Track 3 · With BrewSLM

With BrewSLM

Re-run the by-hand pipeline through BrewSLM's eleven-stage lifecycle, mapping each step to its platform surface — import, recipes, the trainability forecast, training jobs, eval packs, auto-RAG, and deployment.

  1. 1. From script to platform: the BrewSLM lifecycle

    You fine-tuned a model by hand in Track 2. This track re-runs that exact pipeline through BrewSLM, mapping each by-hand step to a platform surface. It opens with the eleven-stage lifecycle and why every stage emits a RunEvent.

  2. 2. Ingest & map your data with per-row accountability

    Stages 01–04 of the BrewSLM lifecycle: ingest from a source locator, introspect the data's shape into a ranked mapping proposal, dry-run the mapping to preview accepted and rejected rows, and commit — replacing the hand-built dataset list from Track 2 with an auditable import.

  3. 3. Synthetic data and the review queue

    When you don't have enough rows, BrewSLM generates them with recipe-aware synthetic playbooks, lands each row as review_status pending, and lets you approve or bulk-drop rejected rows grouped by reason — the platform answer to Track 2's 'in practice, hundreds more rows'.

  4. 4. Clean and prepare: the manifest is the source of truth

    Stages 05–06: optional cleaning (PII findings, quality scores, chunks) and Prepare, which builds prepared/manifest.json plus train and eval splits carrying the task_profile and scoring_mode — replacing the by-hand tokenize/collate/split with a single declarative artifact everything downstream reads from.

  5. 5. Recipes and task handlers: the training config without the code

    A recipe captures everything you set in TrainingArguments and LoraConfig — base model, LoRA knobs, learning rate, schedule, precision — as declarative config, while the task-handler dispatcher routes the manifest's task profile to the right handler that knows how to tokenize, mask, and score it.

  6. 6. Preflight and the trainability forecast

    Stage 07 runs before you spend a GPU-hour: dependency, memory-fit, capability, and gate-policy checks that return pass/fail, a blocker list, and a generated train plan — the platform answer to Track 2's environment setup and the OOM you'd otherwise hit at step one.

  7. 7. Train: jobs, the bell, and the delta-from-baseline curve

    Stage 08 runs your recipe as a watched background Job: the notification bell polls active jobs every few seconds, per-step loss and eval traces stream into a live curve plotted as delta from baseline, and named RunEvents capture completion or failure modes like training_oom and training_cancelled.

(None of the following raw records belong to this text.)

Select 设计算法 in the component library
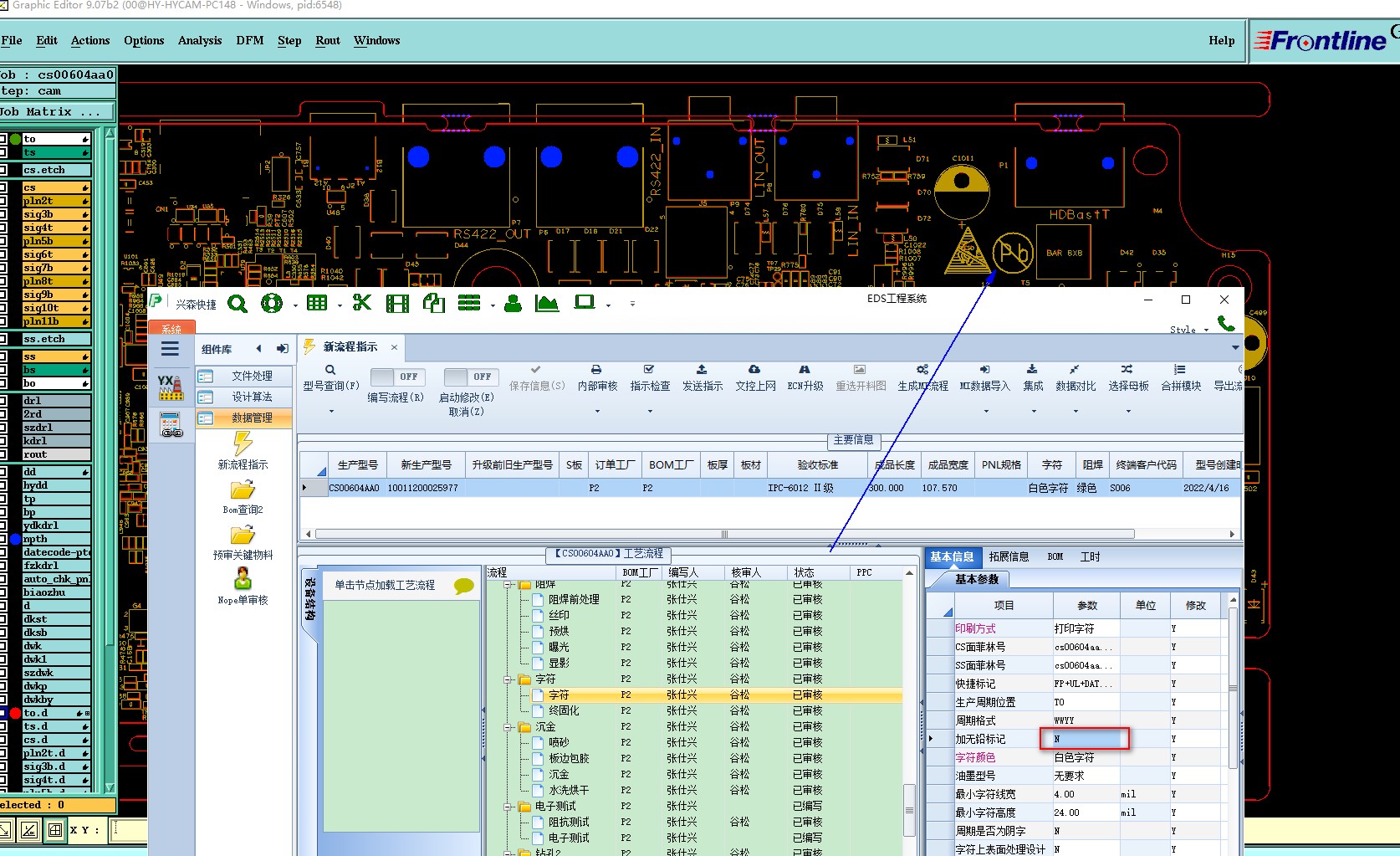pyautogui.click(x=252, y=397)
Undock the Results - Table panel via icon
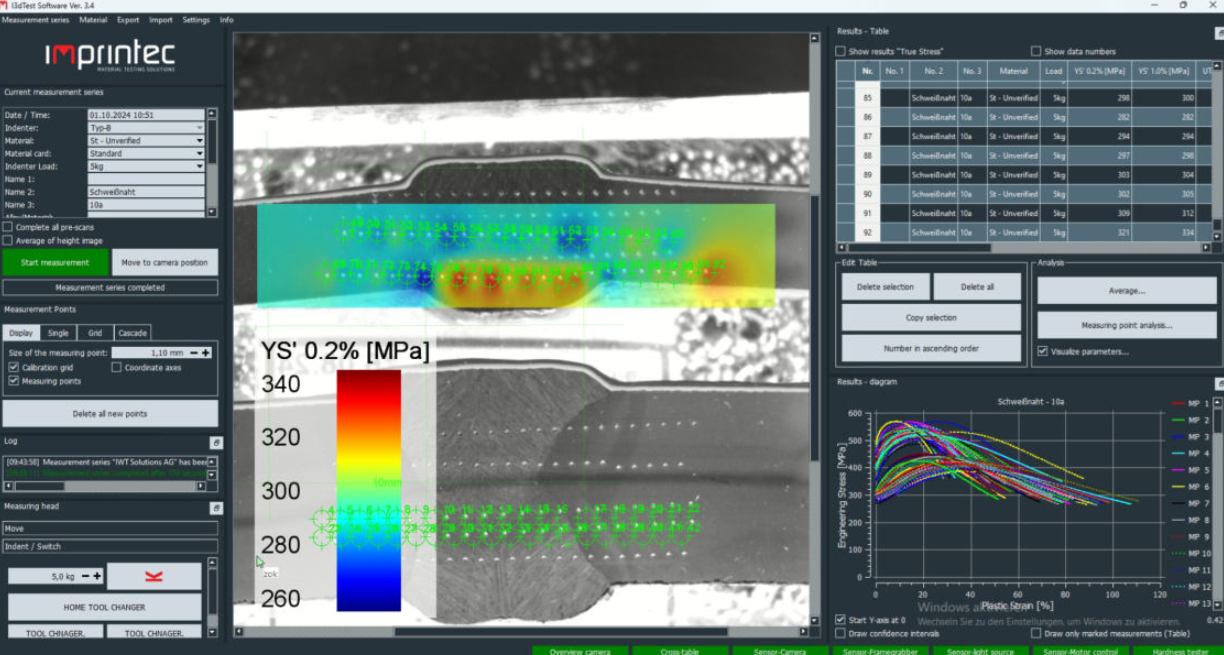The width and height of the screenshot is (1224, 655). point(1219,31)
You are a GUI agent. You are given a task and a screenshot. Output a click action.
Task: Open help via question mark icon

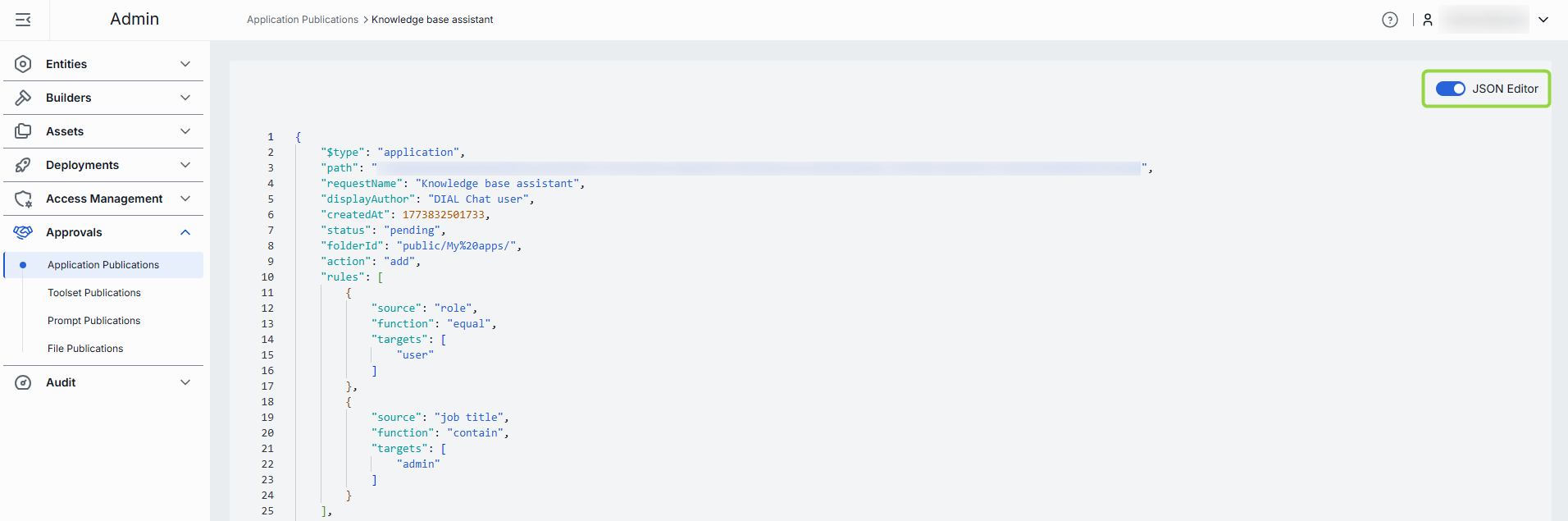pyautogui.click(x=1389, y=20)
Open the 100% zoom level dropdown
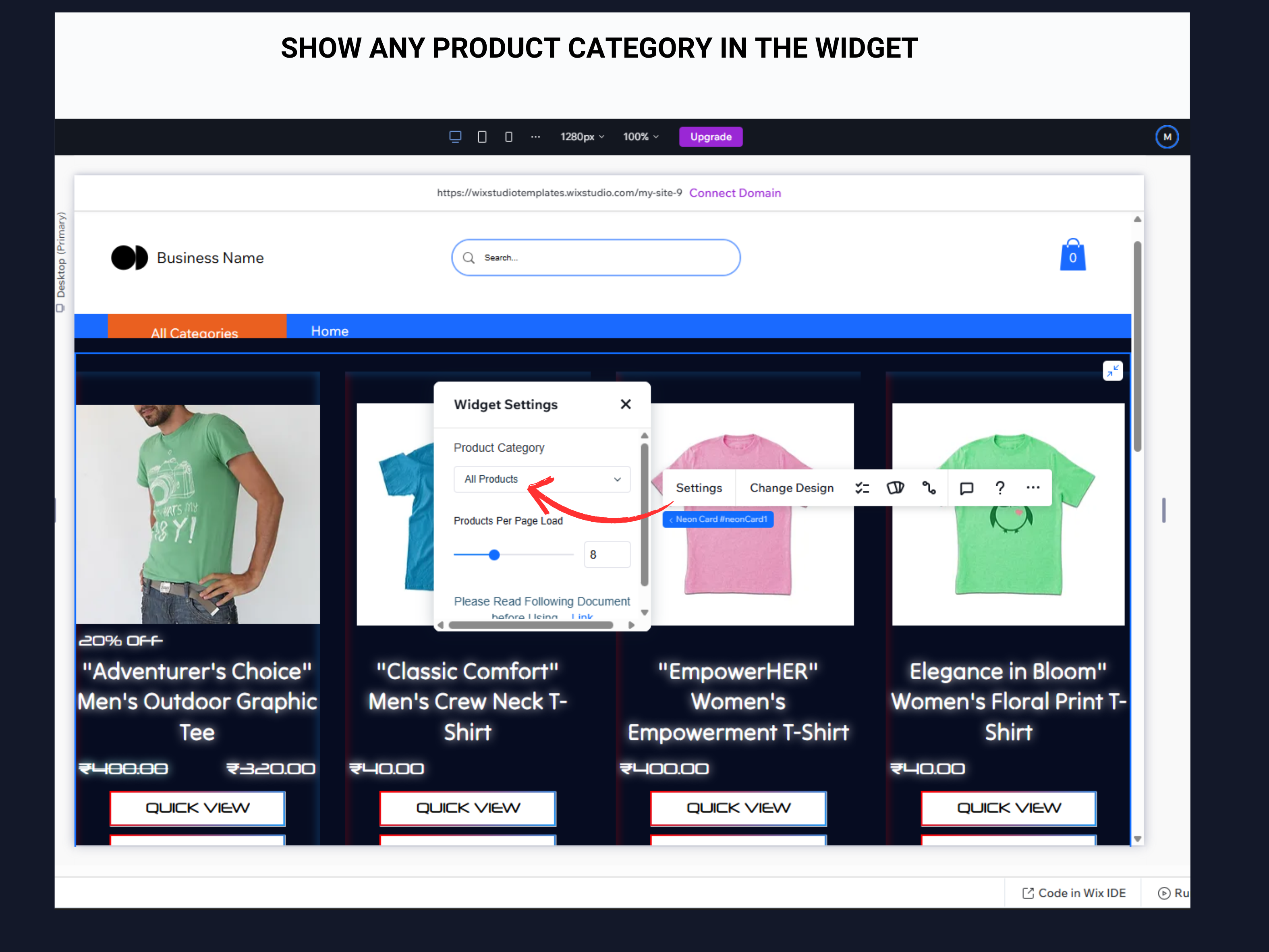Viewport: 1269px width, 952px height. tap(641, 137)
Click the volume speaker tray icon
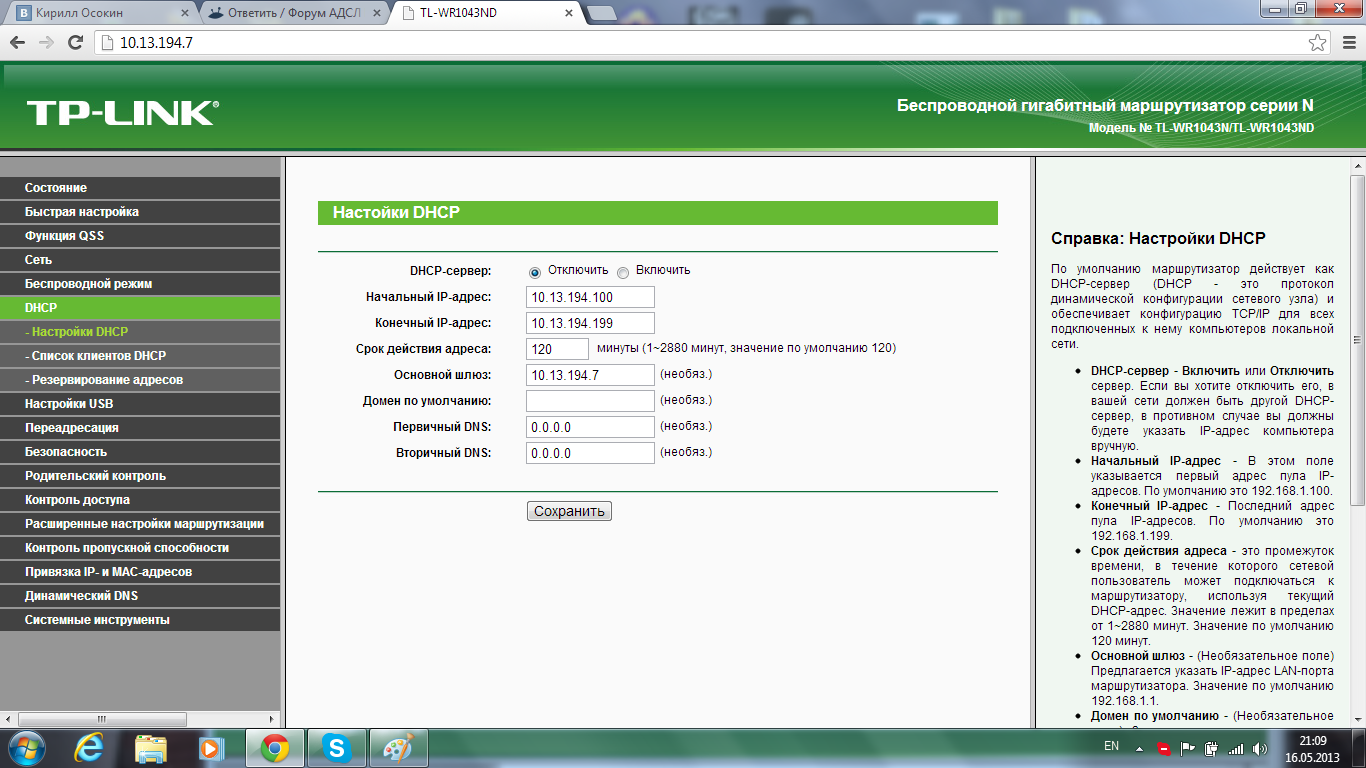 1259,748
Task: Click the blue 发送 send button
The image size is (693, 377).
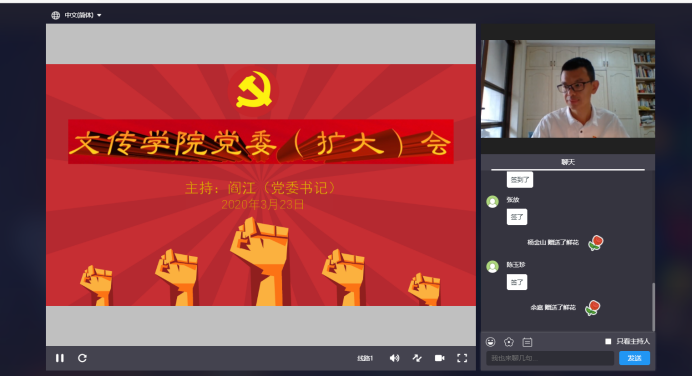Action: [x=634, y=358]
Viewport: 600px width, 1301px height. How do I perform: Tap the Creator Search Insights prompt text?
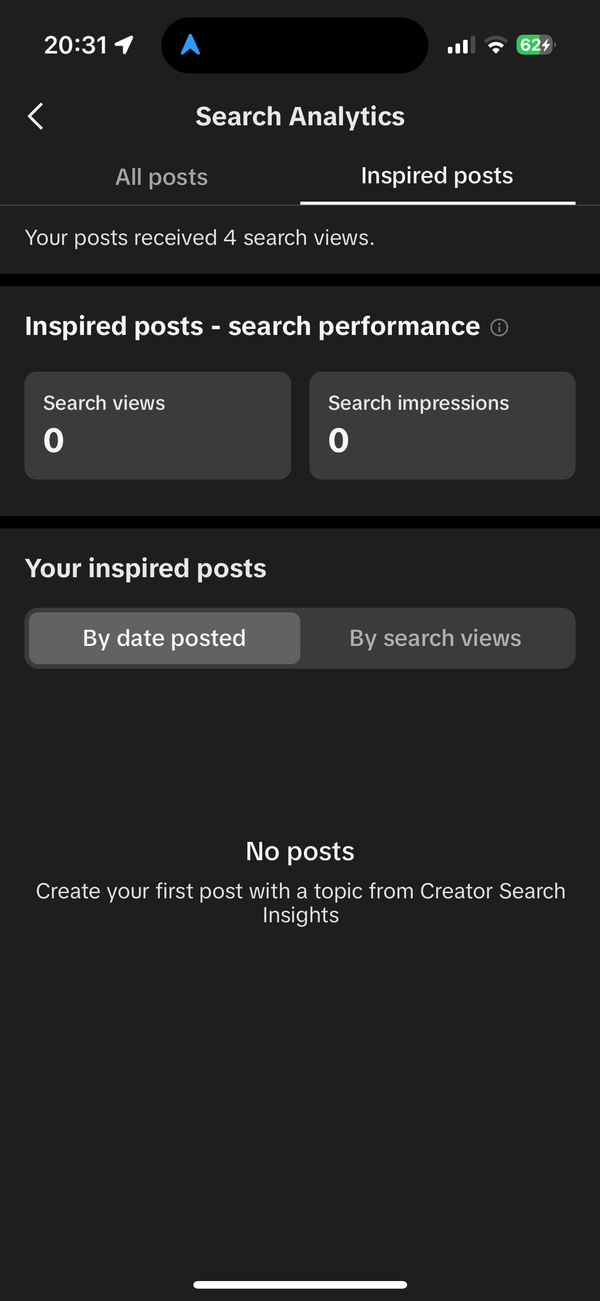[300, 902]
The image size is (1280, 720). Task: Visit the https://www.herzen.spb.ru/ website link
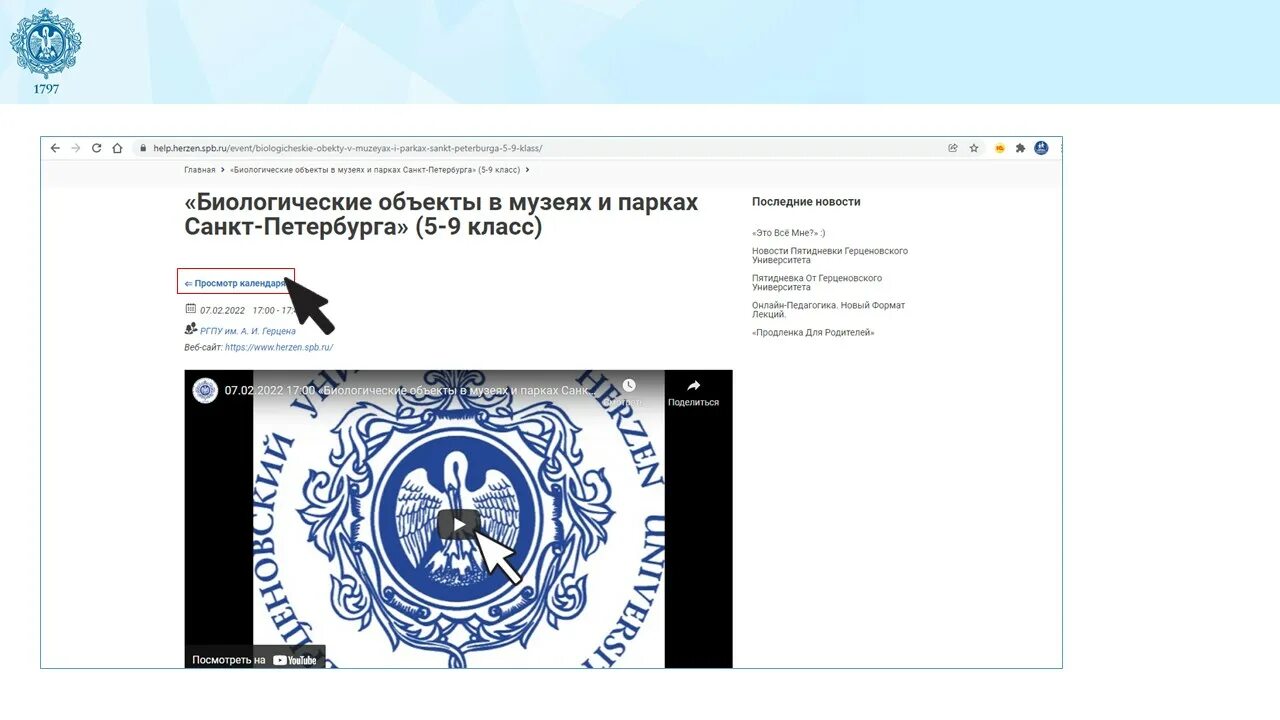[x=278, y=347]
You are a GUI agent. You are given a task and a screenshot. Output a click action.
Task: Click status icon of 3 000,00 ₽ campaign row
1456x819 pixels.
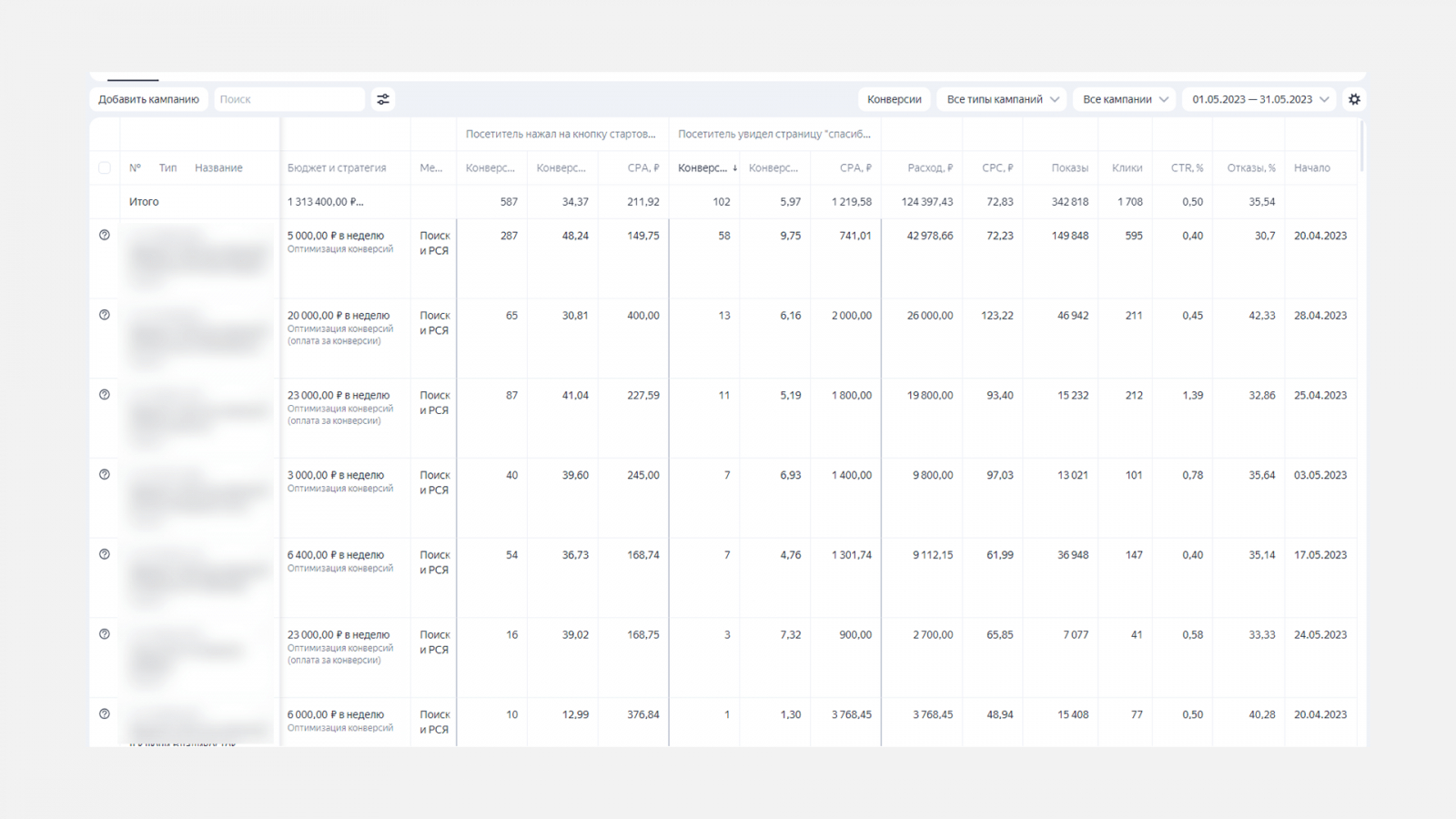tap(105, 475)
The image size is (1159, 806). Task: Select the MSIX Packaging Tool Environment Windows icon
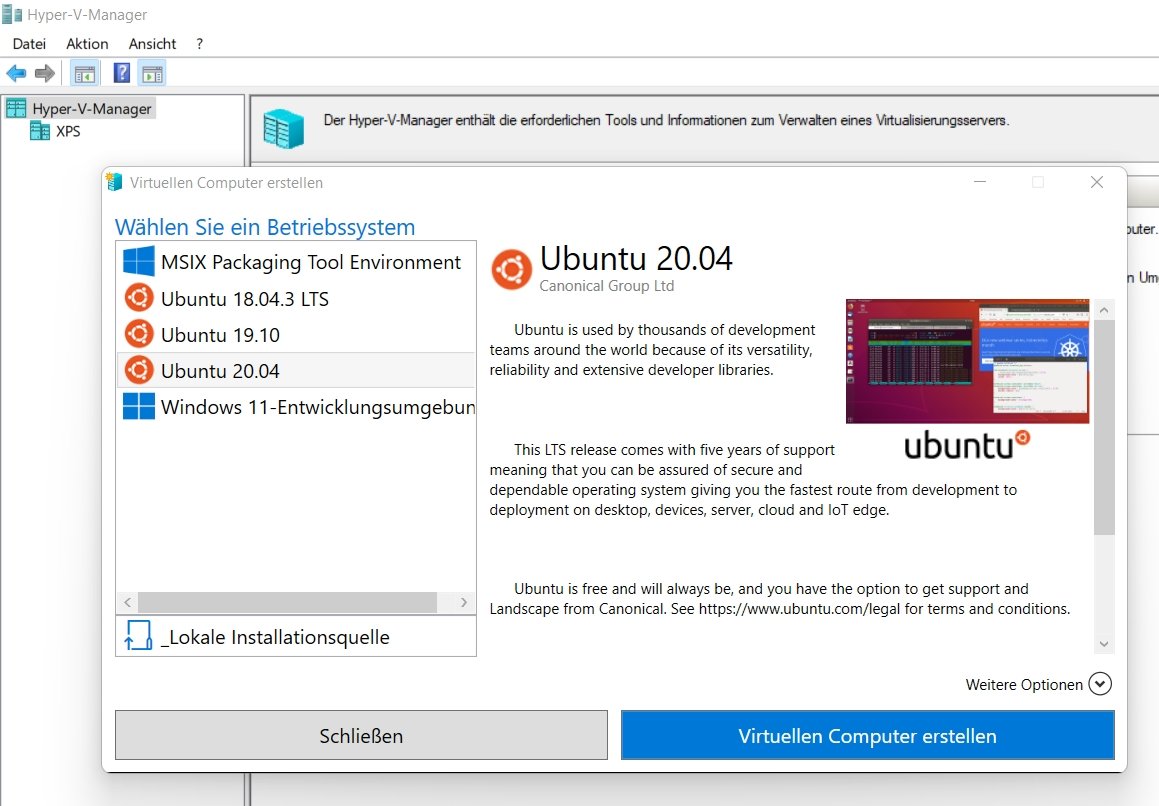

  8. 8. Evaluate: eval packs, gates, failure clusters & remediation

    Stage 09 scores the trained model with an eval pack whose declared gates decide promotability, produces task-aware metrics from the handler's score(), groups the misses into failure clusters, and proposes remediation — the platform form of Track 2's evaluate-by-hand and Track 1's quality gate.

  9. 9. When fine-tuning isn't the answer: auto-RAG & reroute-to-RAG

    Sometimes the eval says fine-tuning won't get there. BrewSLM's post-eval decision engine can recommend retrieval: auto-RAG builds a BM25 index at training completion and prepends top-K passages at inference, and reroute-to-RAG clones the project into a retrieval-first sibling that uses the base model plus retrieval, no LoRA.

  10. 10. Capstone B: export, deploy & Coach Mode end-to-end

    Stages 10–11 close the lifecycle: export to GGUF, safetensors, HF, or vLLM with quantization variants, then deploy a versioned endpoint with smoke checks and scheduled drift detection — while Coach Mode threads the whole flow. The capstone re-runs the Track 2 sentiment task through BrewSLM and compares.

  11. 11. Training config reference (brewslm.yaml manifest)

    Field-by-field reference for the brewslm.yaml manifest — api_version brewslm/v1, kind Project — and its ten spec sections: workflow, blueprint, domain, model, data_sources, adapters, training_plan, eval_pack, export, deployment. Every section's fields, what they control, and safe defaults.

  12. 12. RunEvent taxonomy & Coach Mode catalogue

    The canonical RunEvent schema (nine stages, four severities), the lint-gated reason-code taxonomy by stage, plus the Coach Mode contract: five workflow stages, three severities, and the three action kinds (navigate / run_playbook / augment_from_cluster).

  13. 13. Eval pack & failure cluster reference

    The Evaluation Contract v2 gate schema (gate_id, metric_id, operator, threshold, required) and how gates decide promotability. Plus the FailureCluster row keyed on (project_id, stage, reason_code, signature) and the augment_from_cluster remediation path.